Data entries:
>> begin
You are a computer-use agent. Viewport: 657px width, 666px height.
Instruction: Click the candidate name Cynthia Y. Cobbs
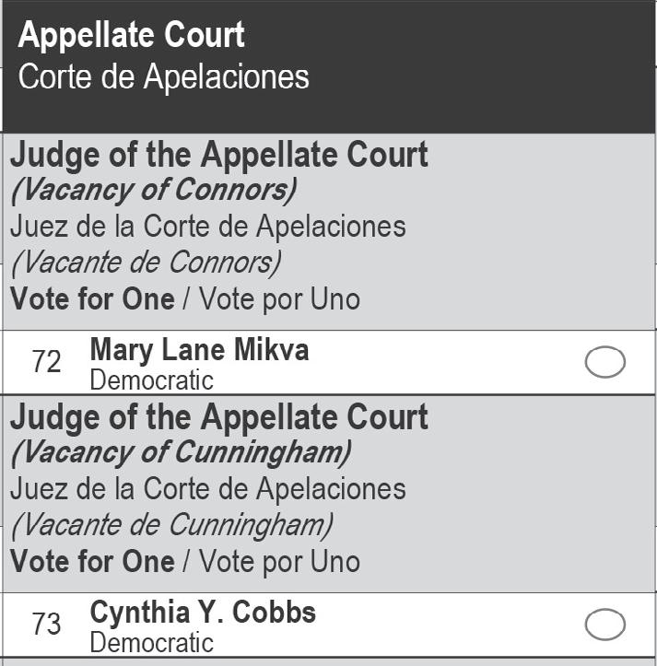point(203,613)
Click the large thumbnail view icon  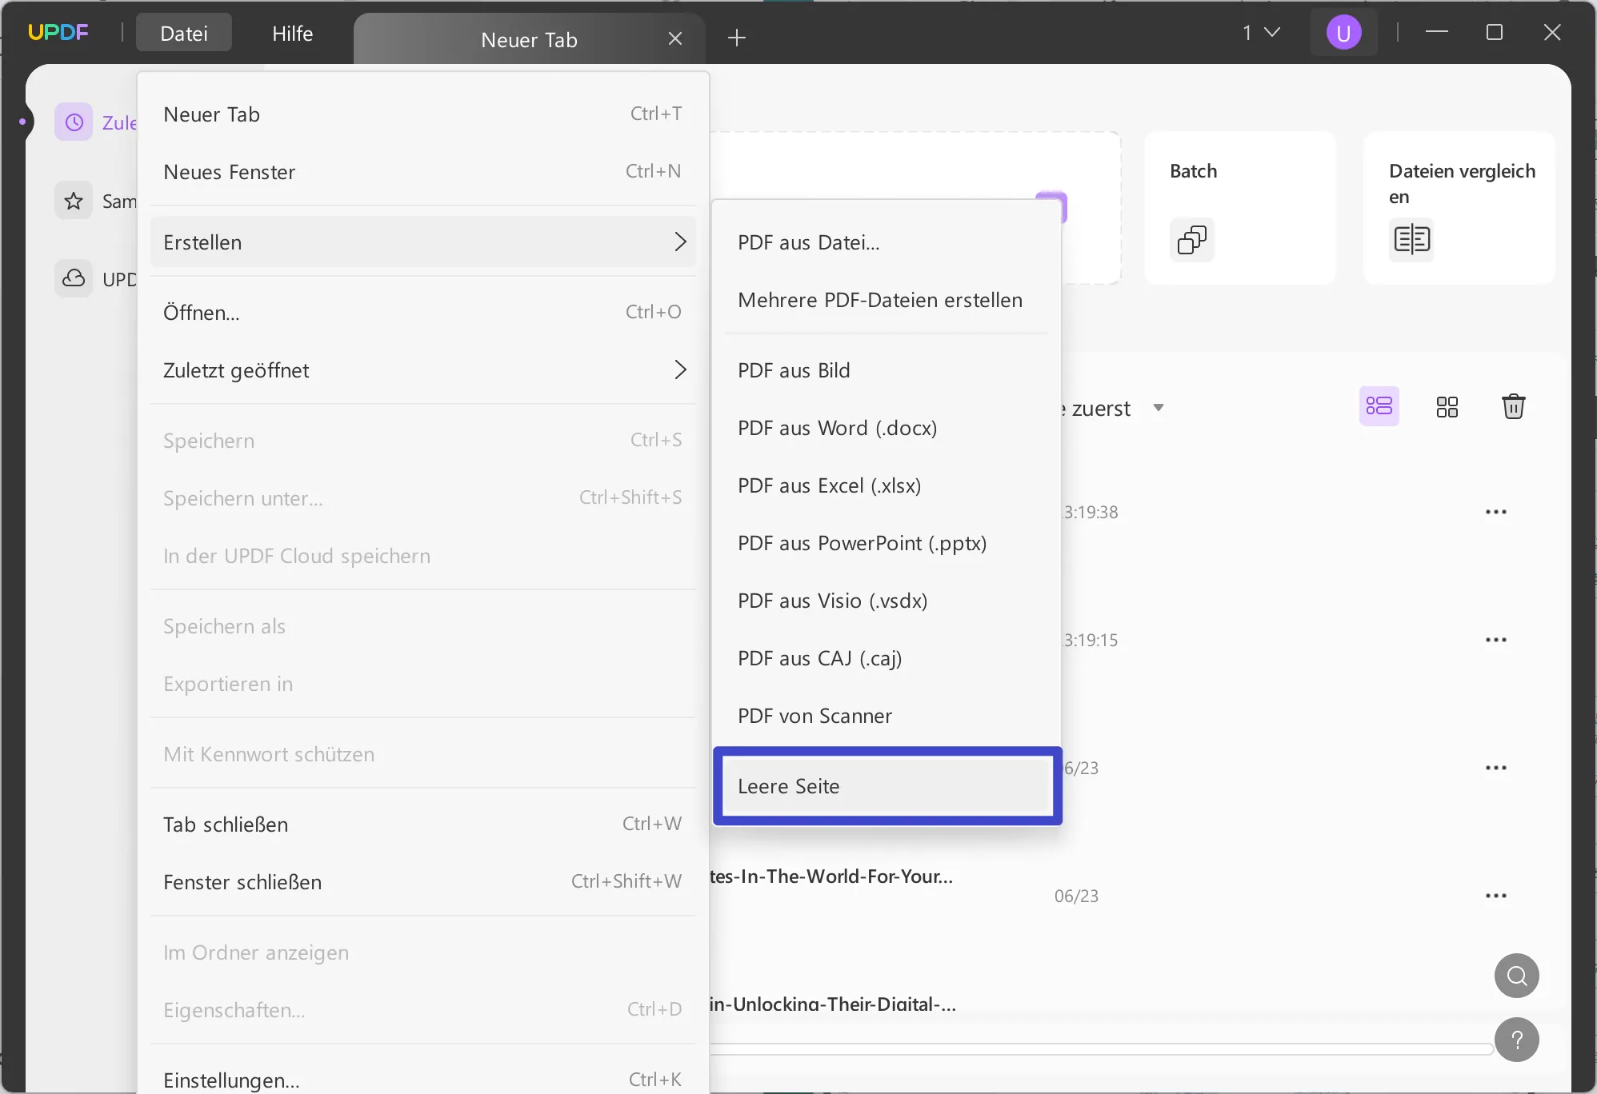(x=1447, y=405)
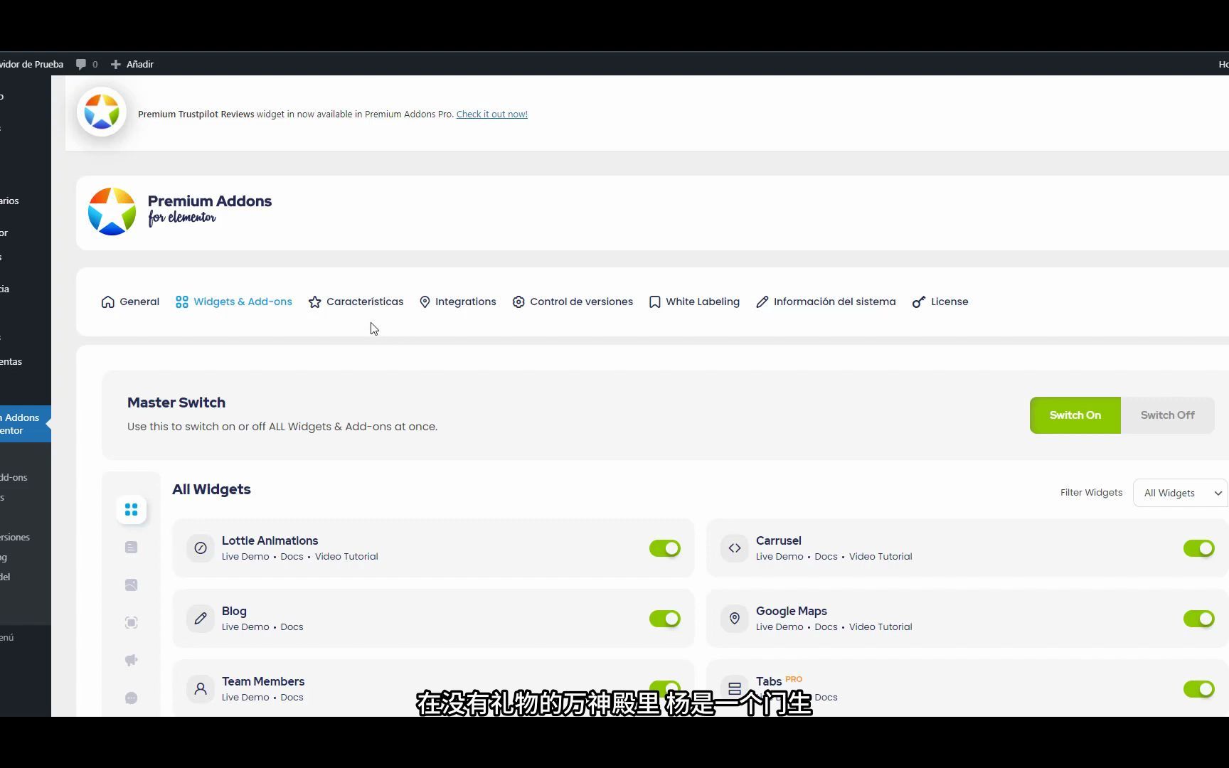Viewport: 1229px width, 768px height.
Task: Open the marketing megaphone widgets category
Action: pyautogui.click(x=131, y=660)
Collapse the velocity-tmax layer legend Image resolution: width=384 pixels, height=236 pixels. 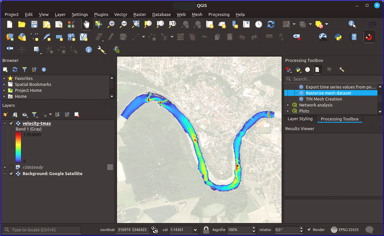click(4, 123)
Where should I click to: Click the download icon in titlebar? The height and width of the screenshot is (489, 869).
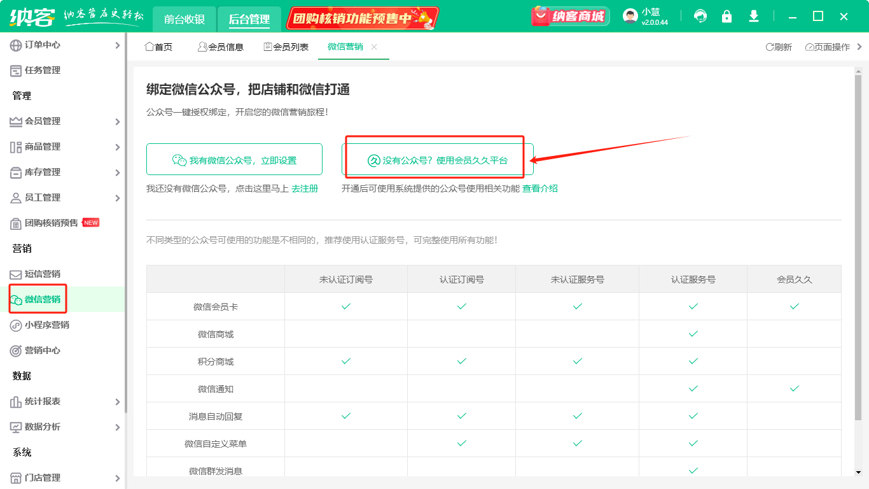coord(754,16)
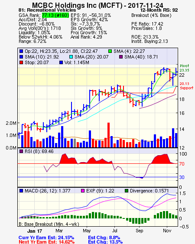The width and height of the screenshot is (195, 244).
Task: Click the green Pivot 23.35 label
Action: 185,68
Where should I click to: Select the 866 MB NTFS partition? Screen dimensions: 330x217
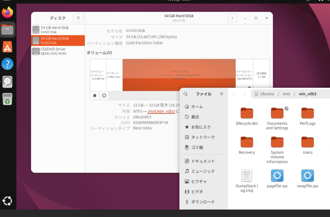[244, 75]
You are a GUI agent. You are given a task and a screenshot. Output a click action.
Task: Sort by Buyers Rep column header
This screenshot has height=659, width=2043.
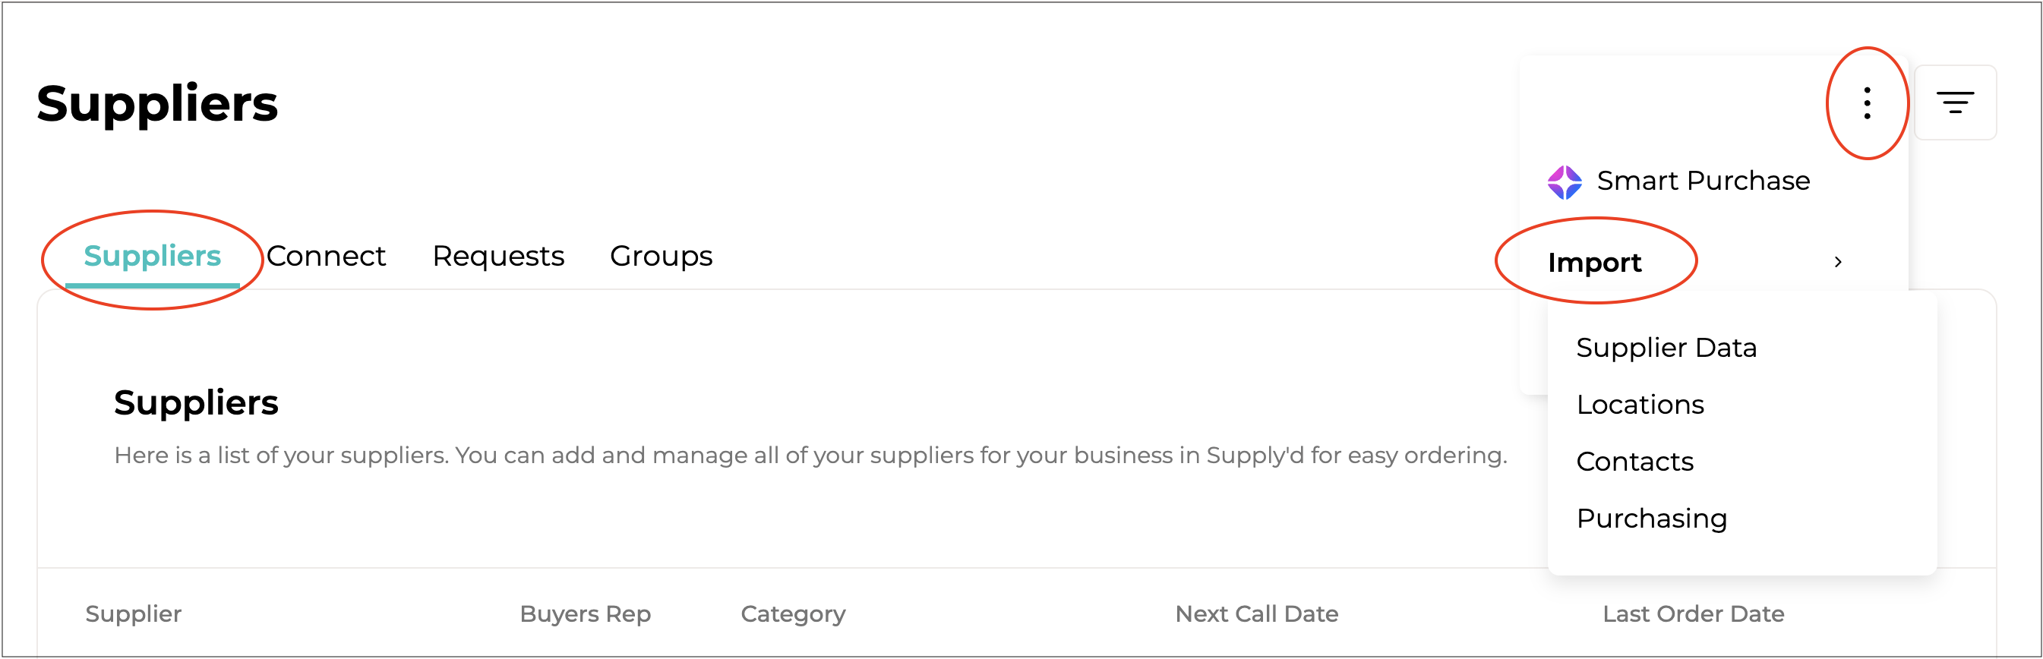point(585,615)
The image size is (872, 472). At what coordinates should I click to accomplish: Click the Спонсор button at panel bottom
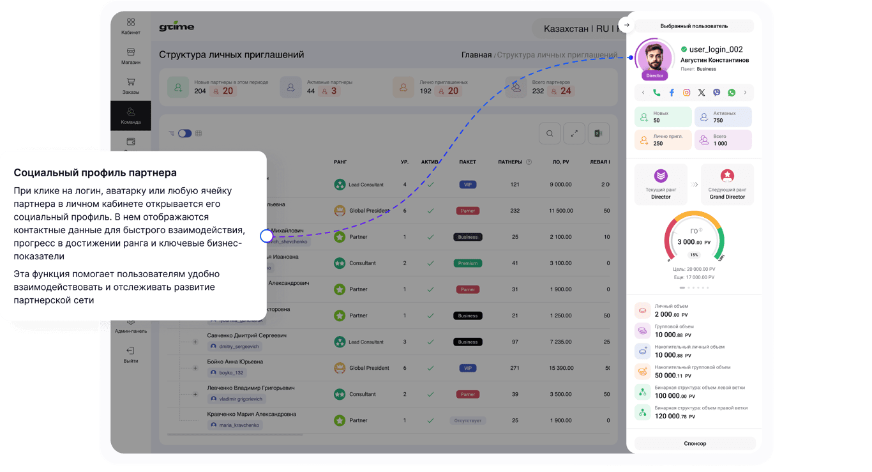click(695, 443)
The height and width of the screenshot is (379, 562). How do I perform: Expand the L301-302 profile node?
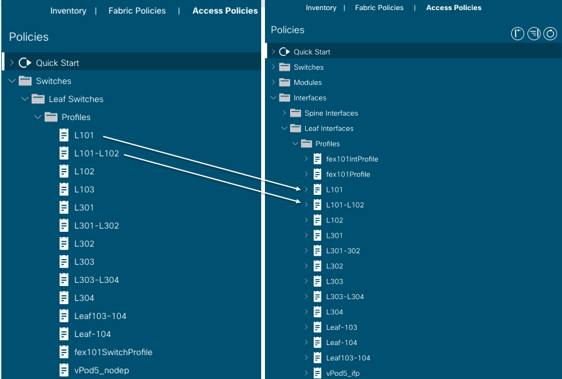pyautogui.click(x=306, y=250)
>> end
GOAL: Please reproduce the records starting at the line containing "The height and width of the screenshot is (379, 562)." and ending at the end of the records, requests included, and add 126 to every click coordinate in the answers. Leave the pictures out.

SOLVED EXERCISE:
The height and width of the screenshot is (379, 562). How do I perform: Expand the L301-302 profile node?
pyautogui.click(x=432, y=376)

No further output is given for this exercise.